General – The Plan is a tax-qualified defined contribution plan covering all employees. The Plan is available to all common law employees of the Company who are eligible to enroll in the Plan on their date of hire. The Plan is subject to the provisions of the Internal Revenue Code and the Employee Retirement Income Security Act of 1974 (ERISA). The Plan's original effective date was January 1, 1994.

Custodian and Recordkeeper – Plan assets are held by Charles Schwab Bank (Trustee, Custodian or Schwab). The Plan's third-party recordkeeper is Milliman, Inc. (Recordkeeper).
 
Contributions – Each year, participants may contribute up to a maximum of 50% of eligible earnings, as defined by the Plan, on a pre-tax and/or after-tax Roth basis. Participants who have attained age 50 before the end of the calendar year are eligible to make catch-up contributions (pre-tax or after-tax Roth). Participants may also make rollover contributions to the Plan of distributions they received from other employers' tax-qualified retirement plans.

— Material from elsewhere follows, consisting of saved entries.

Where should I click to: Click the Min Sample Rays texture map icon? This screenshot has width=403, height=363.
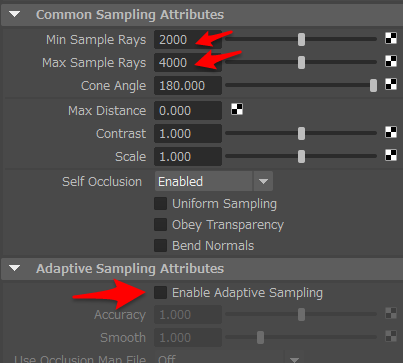[x=391, y=39]
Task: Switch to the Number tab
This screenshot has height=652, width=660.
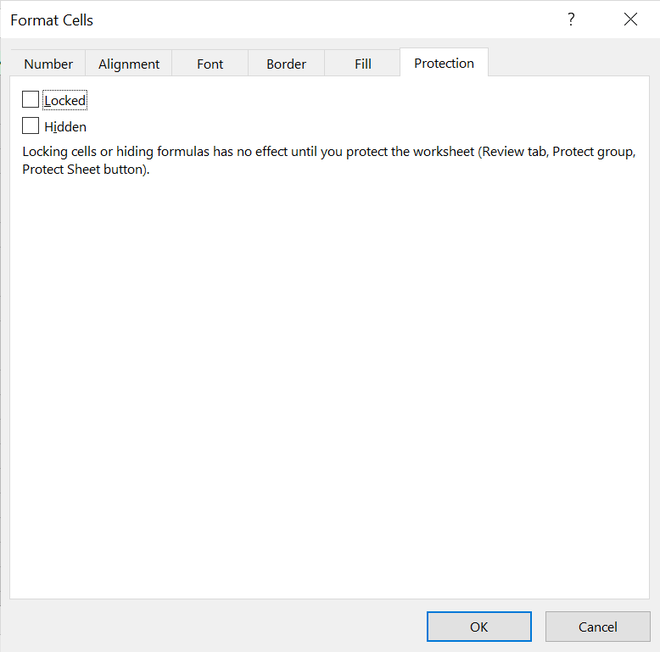Action: [48, 63]
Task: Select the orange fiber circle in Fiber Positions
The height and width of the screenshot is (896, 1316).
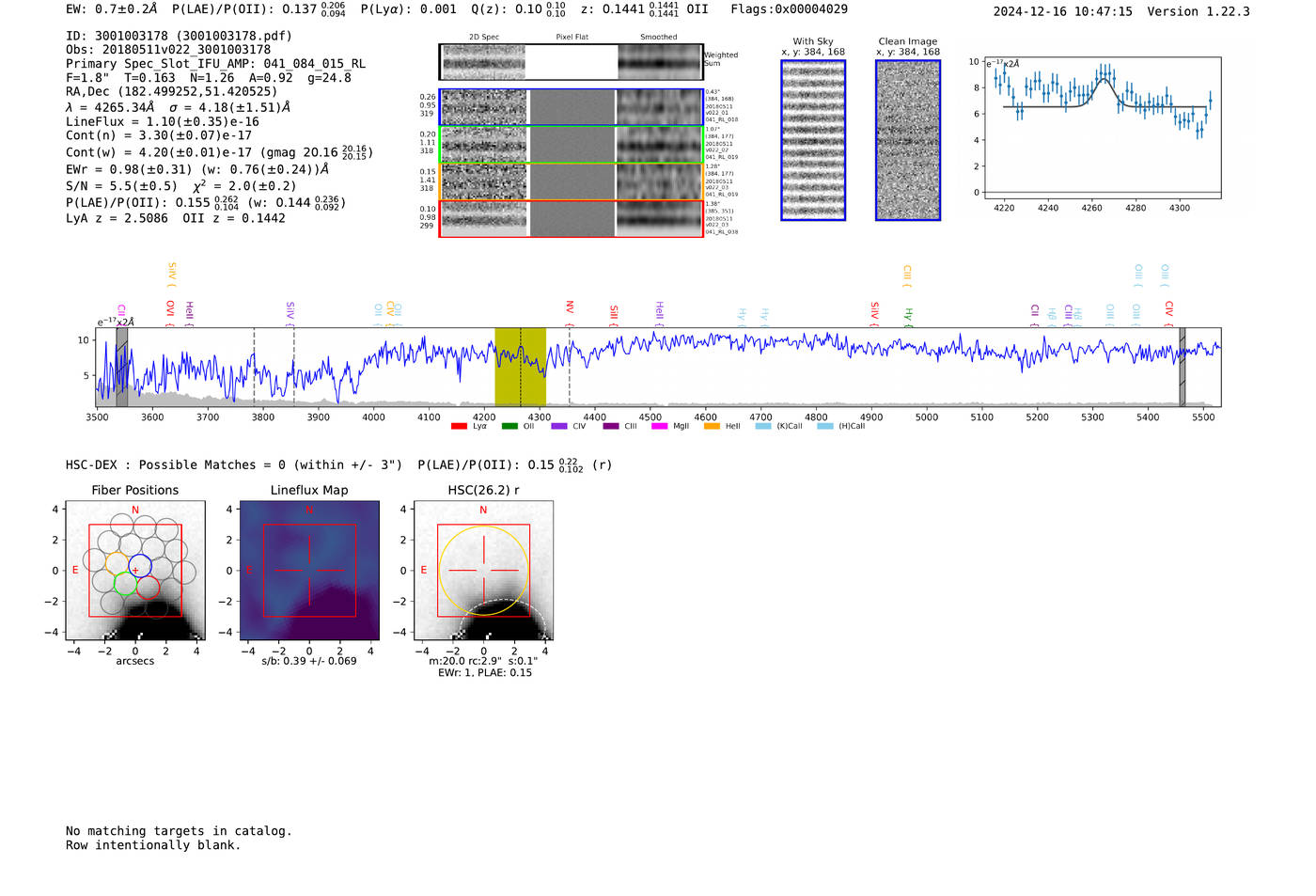Action: (118, 564)
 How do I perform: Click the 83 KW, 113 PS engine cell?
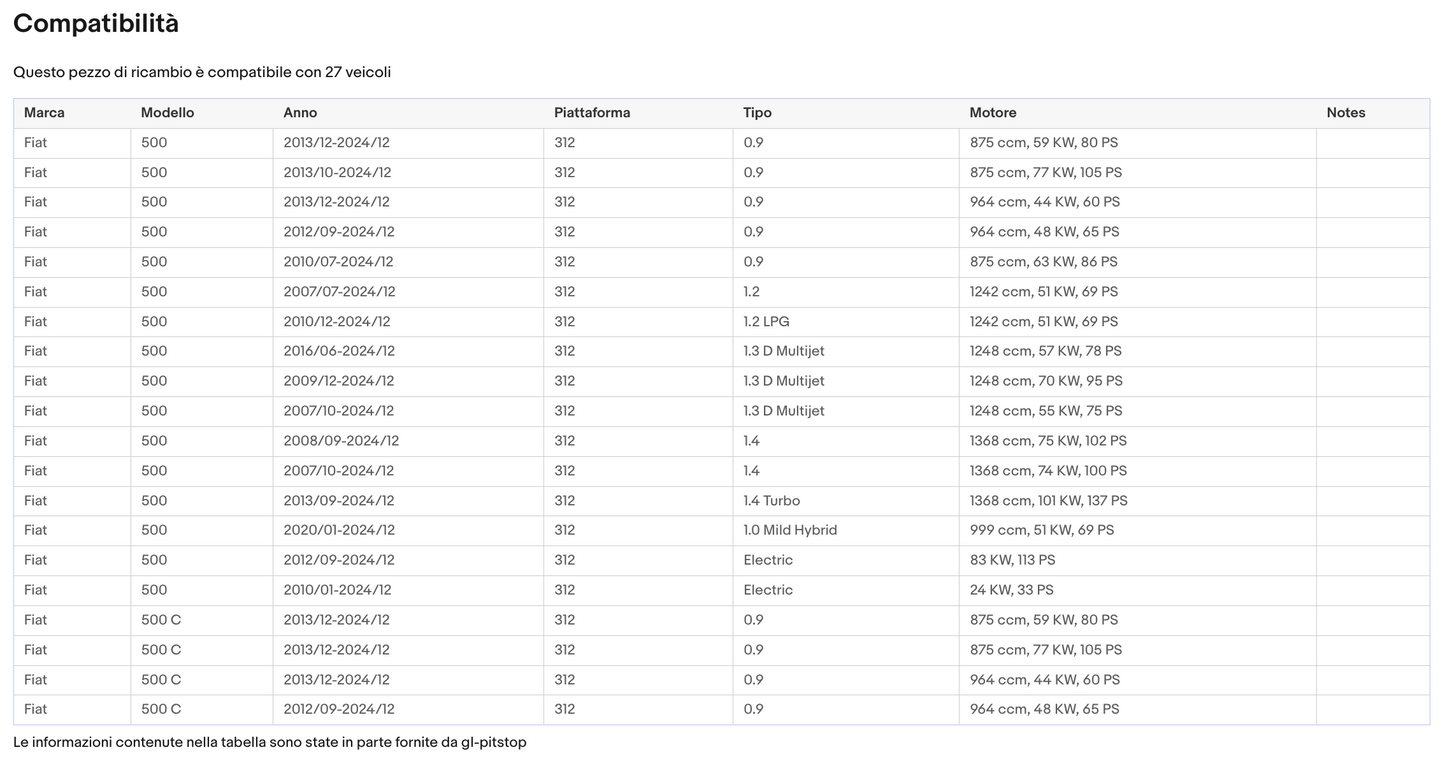pyautogui.click(x=1012, y=560)
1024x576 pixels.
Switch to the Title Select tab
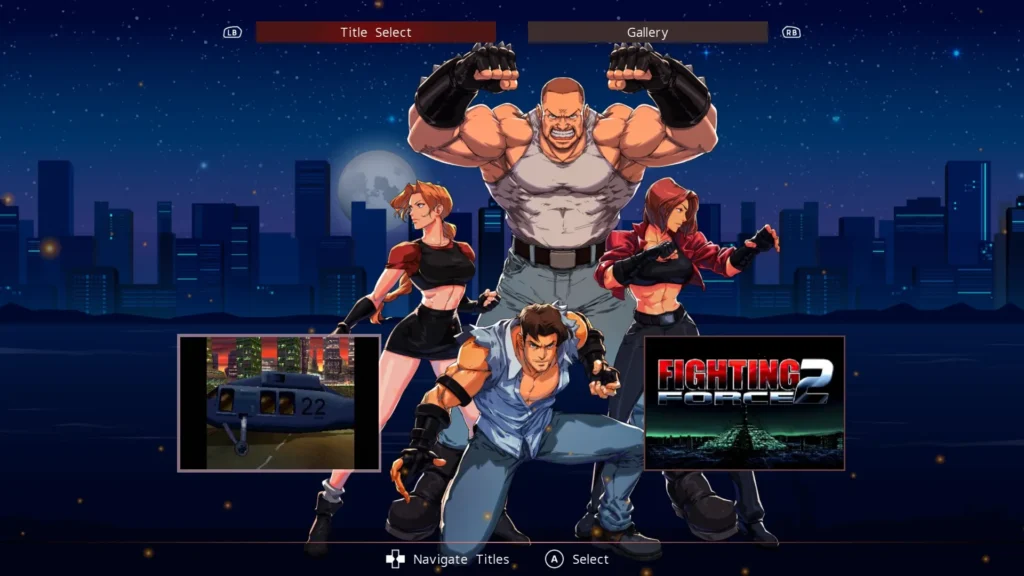tap(375, 32)
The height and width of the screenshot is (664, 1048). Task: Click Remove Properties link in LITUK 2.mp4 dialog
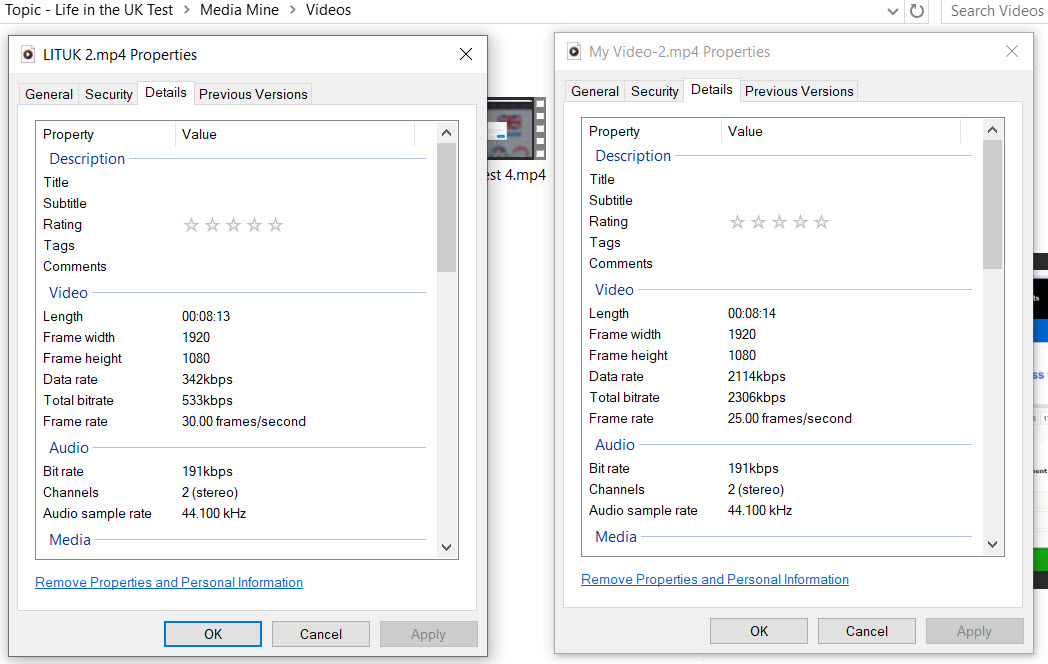point(169,582)
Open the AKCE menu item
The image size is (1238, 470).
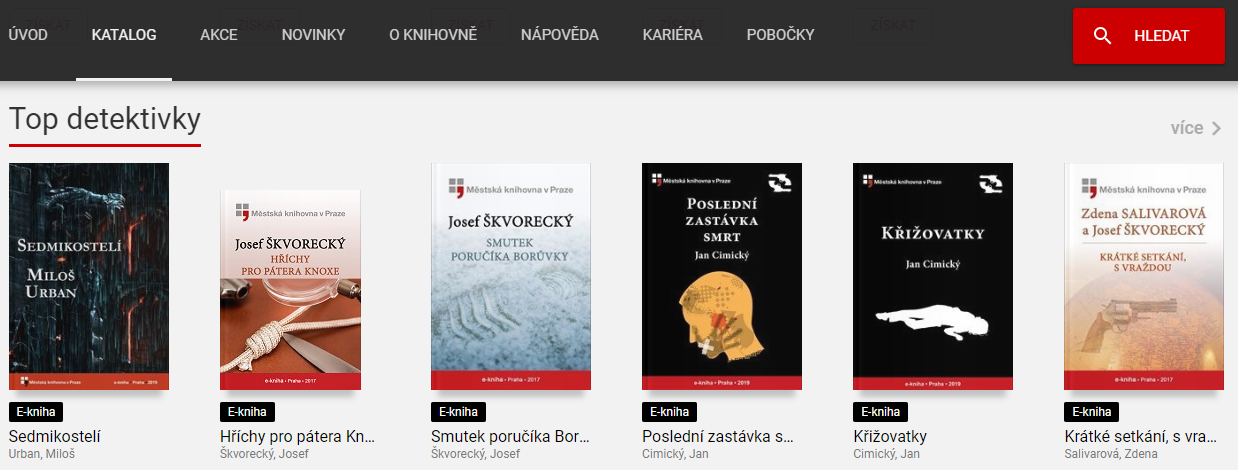(x=219, y=35)
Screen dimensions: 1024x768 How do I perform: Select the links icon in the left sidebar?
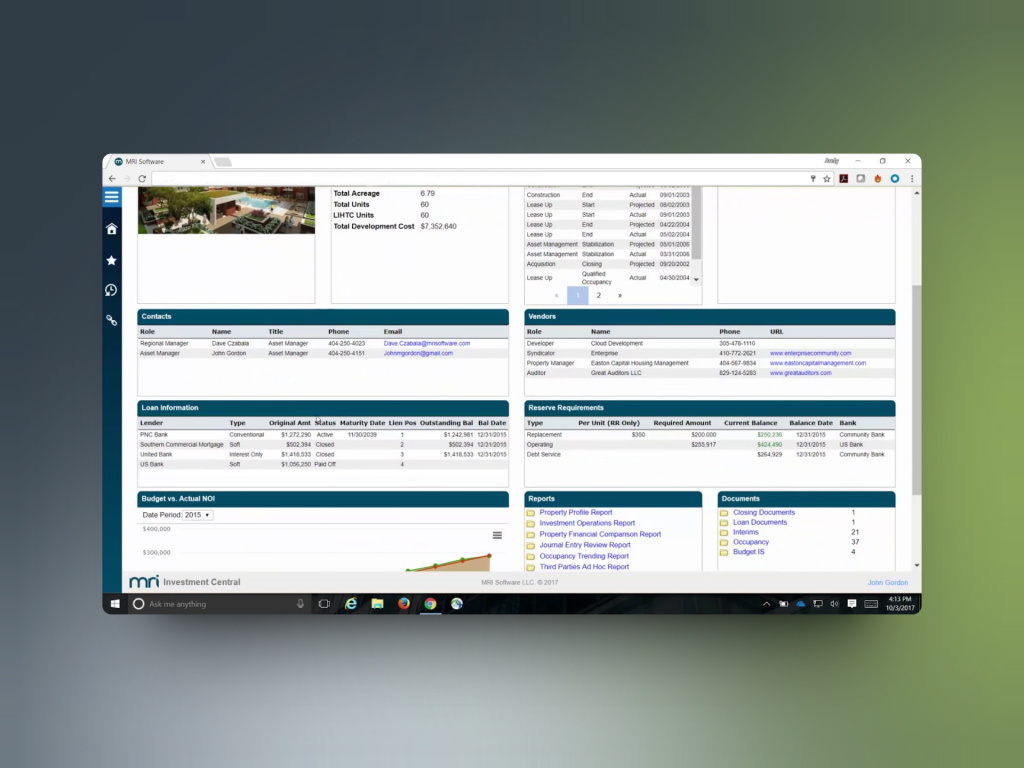pyautogui.click(x=111, y=320)
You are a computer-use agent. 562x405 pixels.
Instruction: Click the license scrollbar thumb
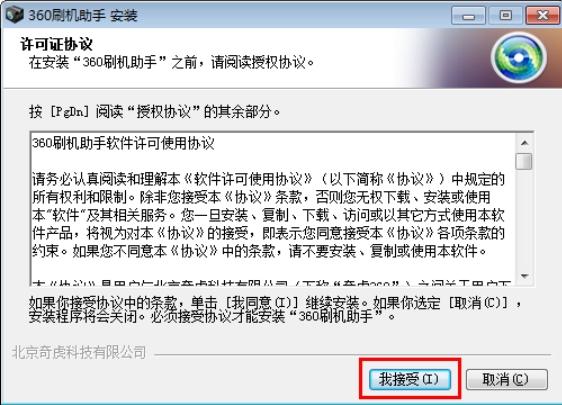pos(524,161)
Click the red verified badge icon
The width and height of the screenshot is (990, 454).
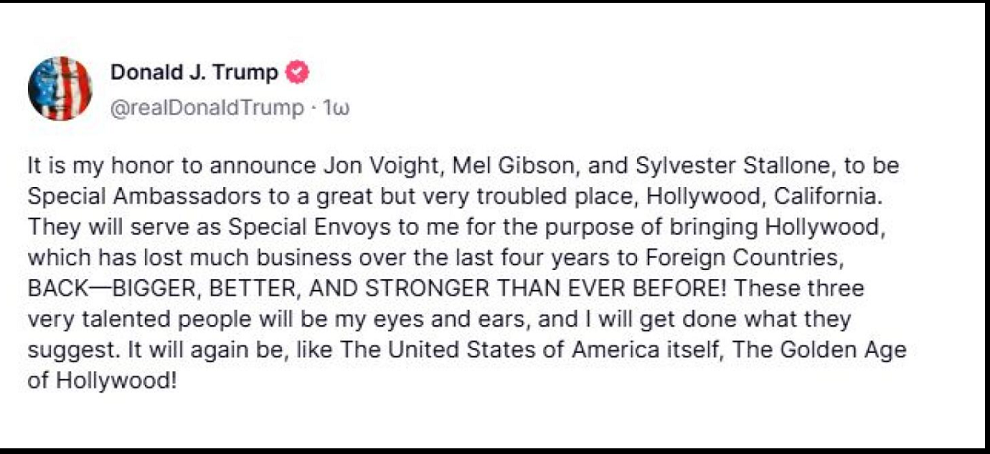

Beginning in 2022, the Company's matching contributions were changed to comply with Internal Revenue Service (IRS) requirements for safe harbor 401(k) plans. The Company matches 100% of the first 4% of participants' contributions. Company matching contributions for 2022, net of forfeitures, were $9,452,386. The Company may also make discretionary profit-sharing contributions at the discretion of the Company’s Board of Directors.
 
Participant Accounts – Individual accounts are maintained for each Plan participant. Each participant’s account is credited with the participant’s contributions, the Company’s matching contributions, if applicable, and Plan earnings.
 
Vesting – Participants are immediately vested in their own contributions to the Plan plus actual earnings thereon. For participant contributions made beginning in 2022, the Company's matching contributions are immediately vested. The vesting on the Company’s matching contributions on participant contributions prior to 2022 plus actual earnings thereon is based on years of service. Participants are vested 25% upon the completion of one year, 50% after two years, 75% after three years, and fully vested after completion of four years of service, upon death or disability, or terminate employment after reaching the Plan's normal retirement age (65).
 
Forfeitures – Forfeitures from non-vested accounts are used to either reduce Company matching contributions or to pay Plan administrative expenses. The forfeiture balances as of December 31, 2022 and 2021 were $18,916 and $217,601, respectively. Forfeitures were used to pay administrative expenses of $159,169 in 2022. In addition, $598,000 of forfeitures were used to reduce the Company’s 2022 matching contributions.
 
Notes Receivable Participants – A participant who is employed with the Company may borrow from their vested Plan accounts, a minimum loan amount of $1,000 up to a maximum loan equal to the lesser of $50,000, or 50% of the participant's vested account balance. Loans are made on a pro-rata basis from all investment funds in which a participant’s account is invested. Loan terms range from one to five years or up to 15 years for the purchase of the participant's primary residence. The loans are secured by the participant’s account. Loans bear interest at the prime rate plus one percentage point (ranging from 4.25% to 8.50% as of December 31, 2022 and 4.25% to 6.50% as of December 31, 2021). Principal and interest are paid ratably through payroll deductions not less frequently than quarterly.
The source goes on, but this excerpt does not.